──────── Input data

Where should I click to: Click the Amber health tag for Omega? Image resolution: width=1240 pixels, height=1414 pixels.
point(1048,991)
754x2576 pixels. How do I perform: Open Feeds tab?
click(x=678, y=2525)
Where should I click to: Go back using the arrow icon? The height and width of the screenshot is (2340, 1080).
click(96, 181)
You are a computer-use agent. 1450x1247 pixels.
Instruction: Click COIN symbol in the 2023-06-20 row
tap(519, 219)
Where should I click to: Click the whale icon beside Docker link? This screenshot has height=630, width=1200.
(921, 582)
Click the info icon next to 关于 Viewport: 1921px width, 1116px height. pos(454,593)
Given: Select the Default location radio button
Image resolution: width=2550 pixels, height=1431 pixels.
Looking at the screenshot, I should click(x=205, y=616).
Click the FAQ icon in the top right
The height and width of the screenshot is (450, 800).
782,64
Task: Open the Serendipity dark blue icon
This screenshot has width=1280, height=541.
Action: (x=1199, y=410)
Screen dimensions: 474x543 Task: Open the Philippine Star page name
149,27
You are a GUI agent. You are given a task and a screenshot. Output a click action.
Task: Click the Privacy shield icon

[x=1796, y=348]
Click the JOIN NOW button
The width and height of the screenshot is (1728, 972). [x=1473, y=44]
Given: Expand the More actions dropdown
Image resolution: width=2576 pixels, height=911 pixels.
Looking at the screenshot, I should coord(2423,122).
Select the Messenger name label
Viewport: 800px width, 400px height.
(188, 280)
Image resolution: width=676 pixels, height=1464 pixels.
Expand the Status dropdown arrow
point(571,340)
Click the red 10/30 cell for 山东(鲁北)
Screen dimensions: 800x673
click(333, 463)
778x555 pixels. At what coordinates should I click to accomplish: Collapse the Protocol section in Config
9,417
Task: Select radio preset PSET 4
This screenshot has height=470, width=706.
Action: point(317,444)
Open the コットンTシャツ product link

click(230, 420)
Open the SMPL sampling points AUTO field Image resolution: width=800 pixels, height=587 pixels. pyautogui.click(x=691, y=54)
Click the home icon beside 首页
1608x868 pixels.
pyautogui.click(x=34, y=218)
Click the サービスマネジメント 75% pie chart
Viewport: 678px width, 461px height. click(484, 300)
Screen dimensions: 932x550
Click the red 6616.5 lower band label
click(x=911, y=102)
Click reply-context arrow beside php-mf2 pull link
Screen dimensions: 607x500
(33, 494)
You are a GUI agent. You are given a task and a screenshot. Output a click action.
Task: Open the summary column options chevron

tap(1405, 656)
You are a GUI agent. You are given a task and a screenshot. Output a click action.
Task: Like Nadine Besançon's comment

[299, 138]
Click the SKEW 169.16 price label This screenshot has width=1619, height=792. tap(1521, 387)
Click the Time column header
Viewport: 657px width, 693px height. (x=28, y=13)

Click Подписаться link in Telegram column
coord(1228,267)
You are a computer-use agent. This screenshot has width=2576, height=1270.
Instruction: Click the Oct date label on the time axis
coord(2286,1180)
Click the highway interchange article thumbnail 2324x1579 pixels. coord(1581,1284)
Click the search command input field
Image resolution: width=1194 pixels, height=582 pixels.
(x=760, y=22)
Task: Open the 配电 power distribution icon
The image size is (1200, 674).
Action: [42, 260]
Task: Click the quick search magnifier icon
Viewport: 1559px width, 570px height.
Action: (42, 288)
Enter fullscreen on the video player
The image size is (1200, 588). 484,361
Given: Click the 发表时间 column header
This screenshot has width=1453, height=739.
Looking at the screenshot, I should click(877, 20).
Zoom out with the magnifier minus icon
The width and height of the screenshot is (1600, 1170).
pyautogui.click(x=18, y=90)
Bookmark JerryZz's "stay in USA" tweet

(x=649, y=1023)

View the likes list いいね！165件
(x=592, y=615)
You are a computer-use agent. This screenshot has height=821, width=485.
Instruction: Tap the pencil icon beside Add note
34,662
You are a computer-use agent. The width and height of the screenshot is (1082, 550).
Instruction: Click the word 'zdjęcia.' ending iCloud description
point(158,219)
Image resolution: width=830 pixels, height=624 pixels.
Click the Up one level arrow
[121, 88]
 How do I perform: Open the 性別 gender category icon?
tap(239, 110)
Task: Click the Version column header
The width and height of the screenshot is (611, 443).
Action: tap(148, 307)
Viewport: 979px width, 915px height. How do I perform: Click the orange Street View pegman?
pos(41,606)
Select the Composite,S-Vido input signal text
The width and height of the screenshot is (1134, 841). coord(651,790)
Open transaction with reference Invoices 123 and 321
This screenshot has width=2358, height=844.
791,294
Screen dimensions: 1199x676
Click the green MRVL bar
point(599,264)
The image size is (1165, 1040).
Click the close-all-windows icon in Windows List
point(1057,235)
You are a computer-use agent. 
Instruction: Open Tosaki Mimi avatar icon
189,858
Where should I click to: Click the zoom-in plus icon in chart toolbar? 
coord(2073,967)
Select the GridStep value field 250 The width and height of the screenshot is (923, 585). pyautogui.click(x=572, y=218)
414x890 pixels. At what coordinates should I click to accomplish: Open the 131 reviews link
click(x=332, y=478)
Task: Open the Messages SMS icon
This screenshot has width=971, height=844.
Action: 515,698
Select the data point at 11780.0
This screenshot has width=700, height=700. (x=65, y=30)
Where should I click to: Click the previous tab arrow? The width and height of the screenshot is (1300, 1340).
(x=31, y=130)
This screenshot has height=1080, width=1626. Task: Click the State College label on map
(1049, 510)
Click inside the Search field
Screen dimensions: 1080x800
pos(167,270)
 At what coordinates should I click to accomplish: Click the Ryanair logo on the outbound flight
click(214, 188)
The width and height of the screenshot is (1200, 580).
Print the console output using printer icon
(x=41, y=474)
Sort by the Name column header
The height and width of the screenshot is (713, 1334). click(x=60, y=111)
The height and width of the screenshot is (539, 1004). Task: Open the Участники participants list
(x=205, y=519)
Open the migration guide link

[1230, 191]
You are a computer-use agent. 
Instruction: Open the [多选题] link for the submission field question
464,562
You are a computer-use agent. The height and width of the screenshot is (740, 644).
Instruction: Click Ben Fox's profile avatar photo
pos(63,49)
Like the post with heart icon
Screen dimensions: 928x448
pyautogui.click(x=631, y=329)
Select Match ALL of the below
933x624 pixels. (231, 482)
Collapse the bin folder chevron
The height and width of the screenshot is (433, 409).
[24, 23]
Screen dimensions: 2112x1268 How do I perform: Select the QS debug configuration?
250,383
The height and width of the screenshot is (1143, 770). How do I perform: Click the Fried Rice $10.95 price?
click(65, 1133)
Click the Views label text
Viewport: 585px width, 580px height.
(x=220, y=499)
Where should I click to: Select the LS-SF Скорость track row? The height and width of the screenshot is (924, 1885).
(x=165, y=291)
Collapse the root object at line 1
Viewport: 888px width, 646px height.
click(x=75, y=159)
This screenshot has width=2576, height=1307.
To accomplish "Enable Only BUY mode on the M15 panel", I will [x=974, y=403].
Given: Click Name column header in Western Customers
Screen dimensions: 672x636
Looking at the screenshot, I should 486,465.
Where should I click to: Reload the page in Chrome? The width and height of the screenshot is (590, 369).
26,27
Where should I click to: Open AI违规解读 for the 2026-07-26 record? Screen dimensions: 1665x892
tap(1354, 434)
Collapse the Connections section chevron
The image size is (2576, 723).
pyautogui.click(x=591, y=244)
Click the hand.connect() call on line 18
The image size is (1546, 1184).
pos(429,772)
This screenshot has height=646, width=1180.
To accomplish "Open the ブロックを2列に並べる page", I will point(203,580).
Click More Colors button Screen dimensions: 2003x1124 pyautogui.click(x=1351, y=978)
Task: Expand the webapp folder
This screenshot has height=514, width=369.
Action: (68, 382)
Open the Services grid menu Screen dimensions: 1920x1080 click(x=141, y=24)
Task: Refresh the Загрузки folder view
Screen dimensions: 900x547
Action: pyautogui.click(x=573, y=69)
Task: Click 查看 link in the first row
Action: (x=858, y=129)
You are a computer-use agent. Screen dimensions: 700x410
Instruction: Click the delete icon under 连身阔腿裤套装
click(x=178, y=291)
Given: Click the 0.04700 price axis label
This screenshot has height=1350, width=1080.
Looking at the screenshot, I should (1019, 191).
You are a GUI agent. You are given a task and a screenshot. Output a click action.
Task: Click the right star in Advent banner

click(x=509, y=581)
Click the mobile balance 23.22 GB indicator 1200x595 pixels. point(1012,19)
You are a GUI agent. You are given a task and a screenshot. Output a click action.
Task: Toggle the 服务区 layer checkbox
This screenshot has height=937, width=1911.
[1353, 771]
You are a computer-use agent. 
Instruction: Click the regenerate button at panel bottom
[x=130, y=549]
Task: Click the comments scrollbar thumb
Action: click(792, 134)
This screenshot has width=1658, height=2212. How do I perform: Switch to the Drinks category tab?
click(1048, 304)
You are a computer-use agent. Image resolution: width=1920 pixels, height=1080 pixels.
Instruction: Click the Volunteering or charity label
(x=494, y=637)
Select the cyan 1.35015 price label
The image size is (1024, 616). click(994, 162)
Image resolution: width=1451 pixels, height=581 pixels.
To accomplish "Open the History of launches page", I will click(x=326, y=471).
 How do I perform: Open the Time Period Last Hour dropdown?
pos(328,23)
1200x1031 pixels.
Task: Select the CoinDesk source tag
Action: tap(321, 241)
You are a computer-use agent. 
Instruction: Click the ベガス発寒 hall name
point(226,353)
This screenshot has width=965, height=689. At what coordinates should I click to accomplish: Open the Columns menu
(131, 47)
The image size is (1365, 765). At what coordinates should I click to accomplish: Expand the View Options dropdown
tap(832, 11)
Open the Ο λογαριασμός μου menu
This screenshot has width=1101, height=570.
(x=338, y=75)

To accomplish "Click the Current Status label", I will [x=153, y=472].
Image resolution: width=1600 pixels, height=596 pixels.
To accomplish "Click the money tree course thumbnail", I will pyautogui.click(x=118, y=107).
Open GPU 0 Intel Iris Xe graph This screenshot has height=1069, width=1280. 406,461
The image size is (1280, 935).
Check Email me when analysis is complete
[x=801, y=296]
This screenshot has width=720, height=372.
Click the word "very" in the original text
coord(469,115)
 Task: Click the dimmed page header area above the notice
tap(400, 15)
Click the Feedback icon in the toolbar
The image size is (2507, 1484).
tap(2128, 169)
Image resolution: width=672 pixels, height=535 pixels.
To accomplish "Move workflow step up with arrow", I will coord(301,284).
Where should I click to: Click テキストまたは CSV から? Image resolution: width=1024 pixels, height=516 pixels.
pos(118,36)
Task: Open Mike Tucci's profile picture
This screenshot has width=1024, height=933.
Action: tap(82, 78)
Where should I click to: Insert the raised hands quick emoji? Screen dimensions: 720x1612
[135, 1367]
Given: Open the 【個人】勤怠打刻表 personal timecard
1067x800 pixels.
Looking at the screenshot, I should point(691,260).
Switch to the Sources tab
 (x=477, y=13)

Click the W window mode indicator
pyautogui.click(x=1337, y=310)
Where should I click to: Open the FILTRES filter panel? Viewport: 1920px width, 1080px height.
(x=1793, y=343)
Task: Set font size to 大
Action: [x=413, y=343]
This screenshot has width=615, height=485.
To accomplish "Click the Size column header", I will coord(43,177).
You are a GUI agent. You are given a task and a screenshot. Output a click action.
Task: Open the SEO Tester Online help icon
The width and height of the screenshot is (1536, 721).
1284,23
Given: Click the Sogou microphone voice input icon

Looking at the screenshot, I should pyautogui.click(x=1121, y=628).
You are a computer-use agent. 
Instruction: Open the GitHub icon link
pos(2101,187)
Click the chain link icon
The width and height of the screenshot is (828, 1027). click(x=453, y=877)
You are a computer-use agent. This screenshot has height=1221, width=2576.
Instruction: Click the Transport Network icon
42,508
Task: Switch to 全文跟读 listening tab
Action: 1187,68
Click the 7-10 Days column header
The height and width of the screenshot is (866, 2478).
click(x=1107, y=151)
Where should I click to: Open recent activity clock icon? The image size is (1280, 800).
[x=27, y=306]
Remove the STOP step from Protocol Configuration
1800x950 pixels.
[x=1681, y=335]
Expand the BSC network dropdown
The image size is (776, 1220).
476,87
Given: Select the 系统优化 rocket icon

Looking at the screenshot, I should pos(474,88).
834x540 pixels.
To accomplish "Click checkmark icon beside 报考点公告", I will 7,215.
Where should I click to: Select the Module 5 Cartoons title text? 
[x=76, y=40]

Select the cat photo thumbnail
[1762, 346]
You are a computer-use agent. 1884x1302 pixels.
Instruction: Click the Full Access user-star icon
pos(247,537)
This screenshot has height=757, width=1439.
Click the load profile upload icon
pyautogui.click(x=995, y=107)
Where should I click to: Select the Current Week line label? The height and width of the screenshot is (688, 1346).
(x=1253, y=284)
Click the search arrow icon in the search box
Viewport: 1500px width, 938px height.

────────────────

Put each line of the material into a JSON list of strings, starting with the line with "has width=2576, height=1270." and going on through the line with "tap(239, 110)". Give one string per line, leave out blank lines, and include both end lines.

#### Written answer
[
  "You are a computer-use agent. This screenshot has width=2576, height=1270.",
  "Instruction: Click the Oct date label on the time axis",
  "coord(2286,1180)",
  "Click the highway interchange article thumbnail 2324x1579 pixels. coord(1581,1284)",
  "Click the search command input field",
  "Image resolution: width=1194 pixels, height=582 pixels.",
  "(x=760, y=22)",
  "Task: Open the 配电 power distribution icon",
  "The image size is (1200, 674).",
  "Action: [42, 260]",
  "Task: Click the quick search magnifier icon",
  "Viewport: 1559px width, 570px height.",
  "Action: (42, 288)",
  "Enter fullscreen on the video player",
  "The image size is (1200, 588). 484,361",
  "Given: Click the 发表时间 column header",
  "This screenshot has width=1453, height=739.",
  "Looking at the screenshot, I should click(877, 20).",
  "Zoom out with the magnifier minus icon",
  "The width and height of the screenshot is (1600, 1170).",
  "pyautogui.click(x=18, y=90)",
  "Bookmark JerryZz's \"stay in USA\" tweet",
  "(x=649, y=1023)",
  "View the likes list いいね！165件",
  "(x=592, y=615)",
  "You are a computer-use agent. This screenshot has height=821, width=485.",
  "Instruction: Tap the pencil icon beside Add note",
  "34,662",
  "You are a computer-use agent. The width and height of the screenshot is (1082, 550).",
  "Instruction: Click the word 'zdjęcia.' ending iCloud description",
  "point(158,219)",
  "Image resolution: width=830 pixels, height=624 pixels.",
  "Click the Up one level arrow",
  "[121, 88]",
  " How do I perform: Open the 性別 gender category icon?",
  "tap(239, 110)"
]